Why are we all drawn to Downton, I wonder? It can’t be because it is good – for it isn’t. This is not high class, serious drama, like, let us say, Brideshead Revisited was, broaching serious themes. Yes, the second series brings in the First World War and the horror of the trenches, but only as a background to a continuing soap opera: the war was considerably less interesting than what nasty Thomas was up to with his near self-inflicted wound, and the question of whether Cousin Matthew would survive and marry Lady Mary. There were a few nods to the theme of social change and servant class ambition, the new character Ethel taking over from where the last parlour maid-turned-typist left off. But all this is icing on the cake, like the costumes and the architecture – pretty window-dressing to disguise the drug of soap opera and the one thing that keeps us viewing, namely the nagging question of what is going to happen next.
Not only is Downton not good, it is positively bad. I am much taken with the evil O’Brien, the satanic lady’s maid, who seems to have some inexplicable hold over her otherwise very nice mistress Lady Grantham.
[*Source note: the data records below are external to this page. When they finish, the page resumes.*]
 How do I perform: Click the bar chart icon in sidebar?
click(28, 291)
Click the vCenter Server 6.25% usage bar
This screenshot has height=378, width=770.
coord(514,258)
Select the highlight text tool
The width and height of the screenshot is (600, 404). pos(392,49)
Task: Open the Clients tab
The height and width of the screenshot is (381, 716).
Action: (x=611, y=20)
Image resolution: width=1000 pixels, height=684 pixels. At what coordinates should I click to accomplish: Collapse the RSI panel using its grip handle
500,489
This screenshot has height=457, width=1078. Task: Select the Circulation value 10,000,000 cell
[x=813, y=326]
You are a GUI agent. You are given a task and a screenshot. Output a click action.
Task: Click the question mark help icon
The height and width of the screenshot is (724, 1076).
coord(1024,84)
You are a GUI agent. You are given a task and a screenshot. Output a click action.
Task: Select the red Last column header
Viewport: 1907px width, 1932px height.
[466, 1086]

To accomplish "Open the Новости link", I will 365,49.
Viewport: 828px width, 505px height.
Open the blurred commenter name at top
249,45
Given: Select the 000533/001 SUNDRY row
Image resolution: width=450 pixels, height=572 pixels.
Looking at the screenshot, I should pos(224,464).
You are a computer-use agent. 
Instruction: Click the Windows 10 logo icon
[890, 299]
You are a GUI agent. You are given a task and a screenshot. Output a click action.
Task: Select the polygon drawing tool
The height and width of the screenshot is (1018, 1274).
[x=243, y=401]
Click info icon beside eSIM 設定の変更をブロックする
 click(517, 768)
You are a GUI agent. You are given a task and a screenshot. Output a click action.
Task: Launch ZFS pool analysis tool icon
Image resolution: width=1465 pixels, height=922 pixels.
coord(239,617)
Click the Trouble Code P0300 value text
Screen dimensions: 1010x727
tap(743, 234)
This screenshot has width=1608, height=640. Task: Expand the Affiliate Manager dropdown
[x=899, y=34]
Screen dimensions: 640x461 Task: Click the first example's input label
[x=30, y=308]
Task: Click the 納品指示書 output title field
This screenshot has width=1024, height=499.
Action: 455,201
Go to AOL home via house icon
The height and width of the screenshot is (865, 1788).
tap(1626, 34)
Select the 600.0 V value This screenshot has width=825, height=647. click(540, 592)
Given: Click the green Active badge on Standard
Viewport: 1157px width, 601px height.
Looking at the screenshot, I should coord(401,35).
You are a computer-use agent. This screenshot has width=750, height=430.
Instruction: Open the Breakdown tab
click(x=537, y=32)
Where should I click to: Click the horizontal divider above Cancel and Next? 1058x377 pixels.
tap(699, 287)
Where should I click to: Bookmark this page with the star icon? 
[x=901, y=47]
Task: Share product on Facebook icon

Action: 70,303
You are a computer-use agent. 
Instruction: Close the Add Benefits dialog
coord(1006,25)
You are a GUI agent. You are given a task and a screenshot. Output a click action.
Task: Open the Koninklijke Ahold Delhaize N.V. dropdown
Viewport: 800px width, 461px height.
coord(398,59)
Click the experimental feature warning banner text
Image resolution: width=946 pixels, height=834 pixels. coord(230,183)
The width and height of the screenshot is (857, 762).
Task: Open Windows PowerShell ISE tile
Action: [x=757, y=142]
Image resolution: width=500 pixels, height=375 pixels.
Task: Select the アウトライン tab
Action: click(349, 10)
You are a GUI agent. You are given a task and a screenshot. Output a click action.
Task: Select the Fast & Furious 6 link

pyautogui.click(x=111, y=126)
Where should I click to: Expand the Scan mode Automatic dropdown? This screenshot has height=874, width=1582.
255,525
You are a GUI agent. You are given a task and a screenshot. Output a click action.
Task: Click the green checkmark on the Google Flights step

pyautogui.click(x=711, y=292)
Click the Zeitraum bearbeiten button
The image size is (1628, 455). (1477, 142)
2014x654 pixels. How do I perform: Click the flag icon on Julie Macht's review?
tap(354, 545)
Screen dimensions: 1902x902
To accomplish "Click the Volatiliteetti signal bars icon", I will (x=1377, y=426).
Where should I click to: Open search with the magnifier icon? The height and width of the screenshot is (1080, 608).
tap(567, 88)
The actress Siobhan Finneran takes a whiff of sulphur to this part, and spends her time channelling the late, ever to be lamented Mrs Danvers. It is a triumph of over-acting, and quite puts melodrama back on the map. Finneran even puts the absurd self-caricature of Dame Maggie Smith in the shade.
These delights apart, Downton must cause most believers in social progress to despair. The Abbey is a happy commonwealth, a microcosm where paternalism really seems to work, both the paternalism of butler and housekeeper and that of Earl and Countess. The greatest snob of them all is of course the butler, who notes that Matthew’s new fiancée is not to be found in Burke’s Peerage or Burke’s Landed Gentry. No one is planning to march up the driveway to burn the place down; no tumbrils are being prepared for the noble inhabitants or their working-class lackeys; in fact quite the opposite – the picture is one of paradisiacal stability.
Downton assumes that we are in love with our past, though it is a past that perhaps never existed. By the time the First World War broke out many of the landowning aristocracy were long convinced that they were doomed – not just by the repeal of the Corn Laws in the mid-19th century, but by the legislation passed by Asquith and Lloyd George’s Liberal government, in particular the People’s Budget of 1909. This complete lack of reference to the economic conditions of the time makes Downton a fantasy, much more than the raft of historical errors and the general lack of verisimilitude. We too live in a Britain that has run out of money, but clearly we do not want to face up to being cash-strapped – we’d rather watch Downton instead where we can see the only aristocrats on earth who seemingly never care about money. This of course contradicts one of the data of the drama – the Countess is an American, and presumably was married for her cash – like, for example, the real life and very unhappy Consuelo Vanderbilt, who became Duchess of Marlborough.
Ah well, humankind, especially the kind that wants to relax in front of the telly on a Sunday evening, cannot bear very much reality. We want to be entertained. And I was entertained. I shall watch again. But what do our tastes in entertainment tell us about ourselves?